[Entries taken from a collection]
════════════════════

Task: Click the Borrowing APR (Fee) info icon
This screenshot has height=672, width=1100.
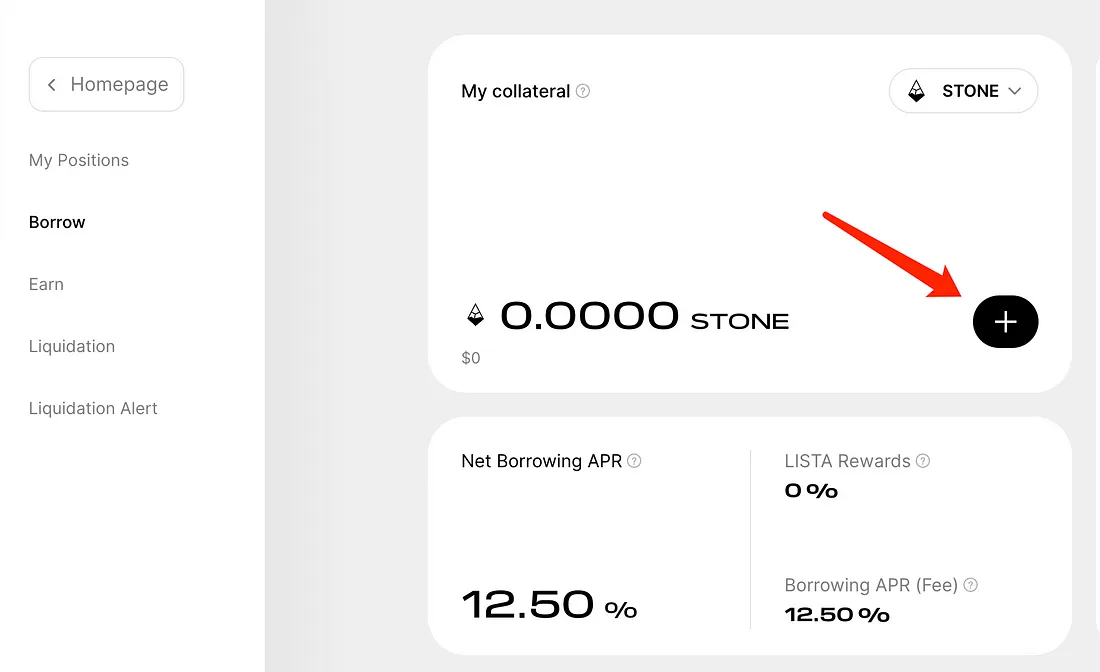Action: pos(970,585)
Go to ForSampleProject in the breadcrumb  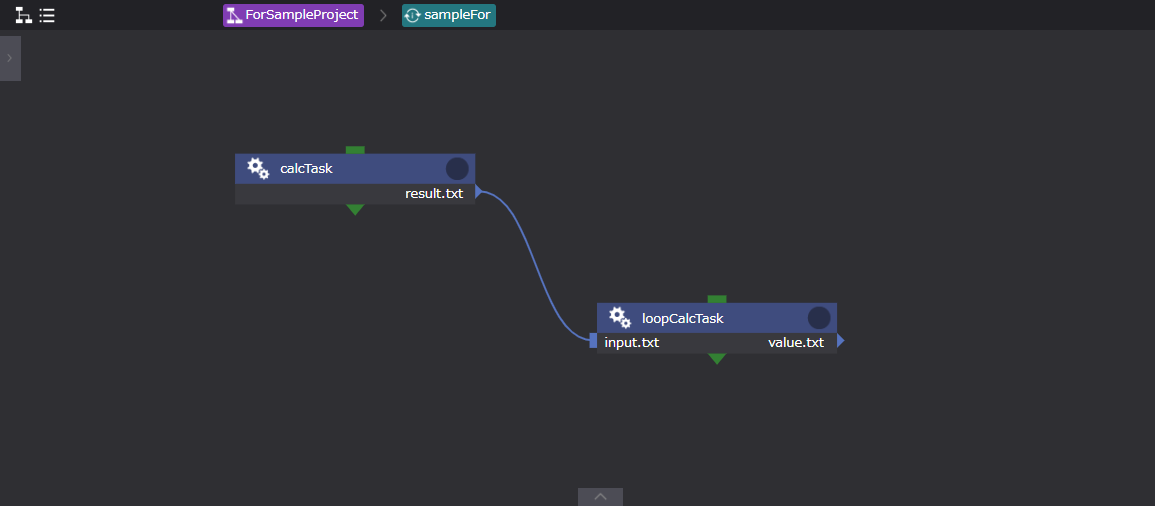coord(293,15)
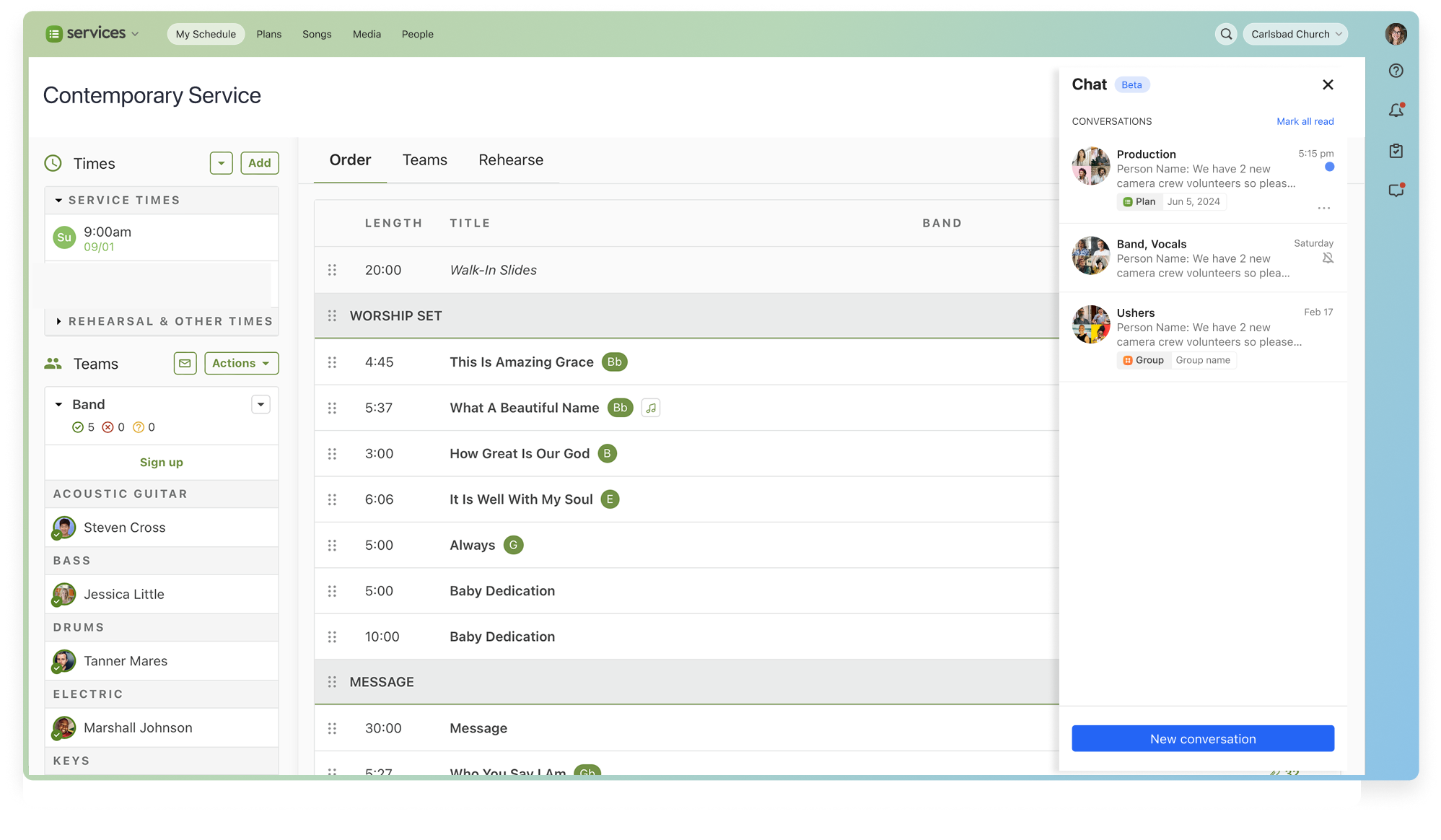Click the Bb key badge on This Is Amazing Grace
Viewport: 1441px width, 840px height.
(x=614, y=362)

════════════════════

> Task goal
Please find every line in the entries above that contains the string "height", and copy each one.

> Full answer
This screenshot has height=672, width=1100.
Viewport: 1441px width, 840px height.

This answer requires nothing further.